Individual differences significantly impact learning outcomes, yet research has been limited in predicting training outcomes based on these differences and in examining how they interact with intervention types. Understanding these dynamics is crucial for developing effective training programs. This dissertation addressed these gaps through three studies.
Study 1 examined how individual differences predict variations in learning trajectories during working memory training in undergraduates. Participants were clustered into three training patterns, and machine learning models predicted these patterns based on baseline cognitive abilities, personal characteristics, environmental and experience-related factors. Openness and pre-existing working memory capacity were key predictors of high performance, while openness and video game background predicted learning persistence among lower performers. This study demonstrates the potential to predict individual training performance using participant characteristics before training.
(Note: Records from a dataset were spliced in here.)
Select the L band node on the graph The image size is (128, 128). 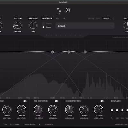pyautogui.click(x=52, y=52)
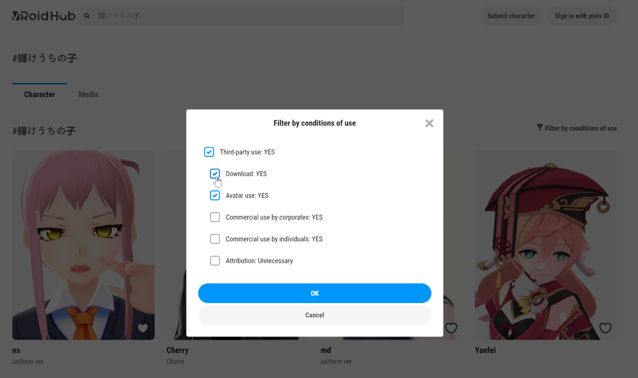Image resolution: width=638 pixels, height=378 pixels.
Task: Click the VRoid Hub logo
Action: tap(44, 16)
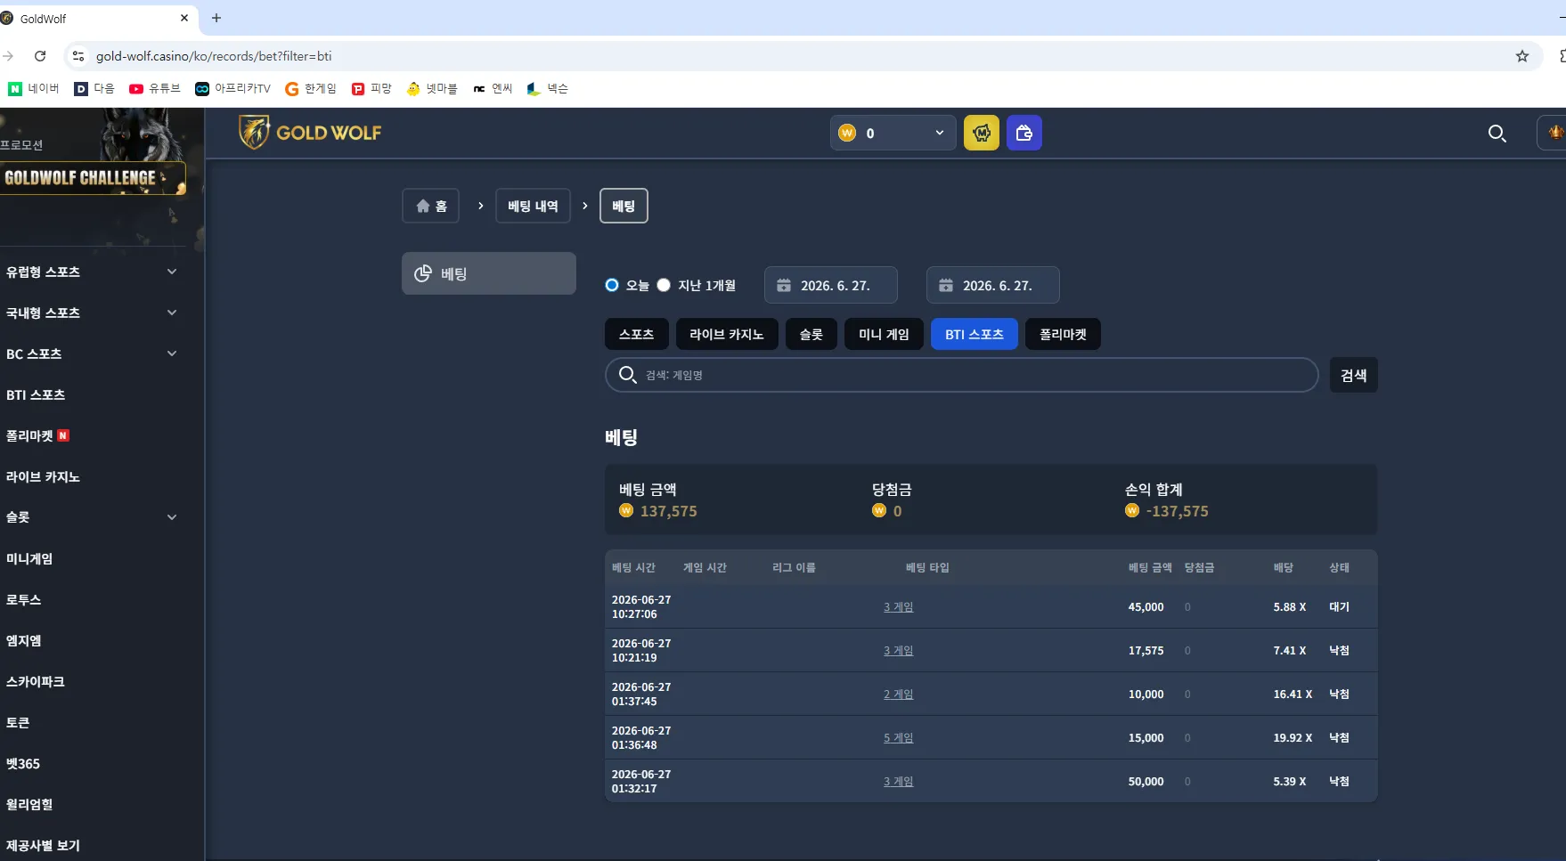Open the 5 게임 bet detail link
Image resolution: width=1566 pixels, height=861 pixels.
(x=898, y=738)
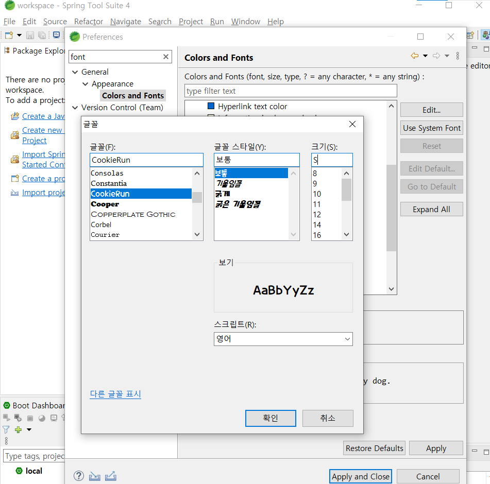
Task: Collapse the Version Control (Team) node
Action: coord(75,108)
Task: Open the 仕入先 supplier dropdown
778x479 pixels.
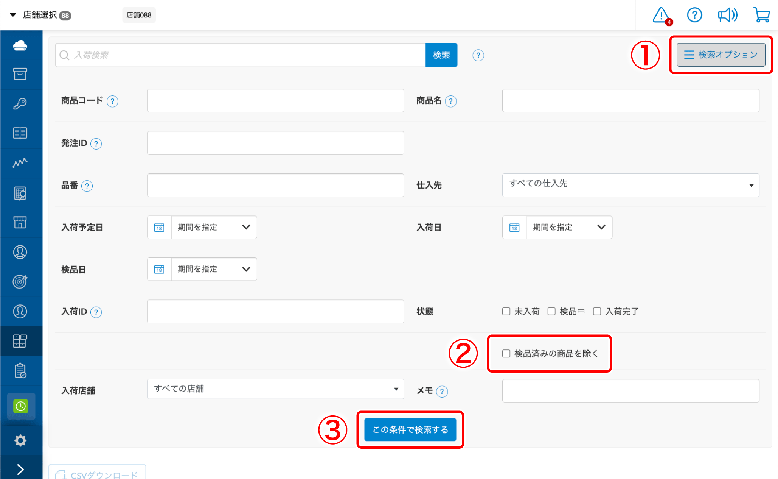Action: click(x=630, y=185)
Study 2 explored how baseline abilities interacted with three interventions: working memory-only, numerical knowledge-only, and combined working memory + numerical knowledge training in kindergarteners. Overall, the study found that combined training led to the most pronounced long-term gains in math skills. Moreover, participants with high initial math skills showed the greatest improvements in both working memory and math with combined training, whereas numerical knowledge-only training was more effective for children with lower initial math skills. This suggests that combined training is generally efficient, but baseline abilities also matter.
Study 3 built on Studies 1 and 2 by integrating executive function training within a math invention for children. Using early learning data to predict training improvement, the study found that performance in the first three sessions could predict overall training improvement and identified two learning patterns: a group with higher initial scores and greater improvement, and a group with lower initial scores and slower improvement. Within the lower improvement group, some participants still showed significant progress, catching up to the high improvement group, likely due to completing more training sessions.
Overall, these studies highlight the importance of considering individual differences and the type of cognitive intervention in designing optimally tailored programs. They also illustrate the potential of using pre-training or early individual differences in learning trajectories to predict training outcomes, which has implications for personalized educational strategies.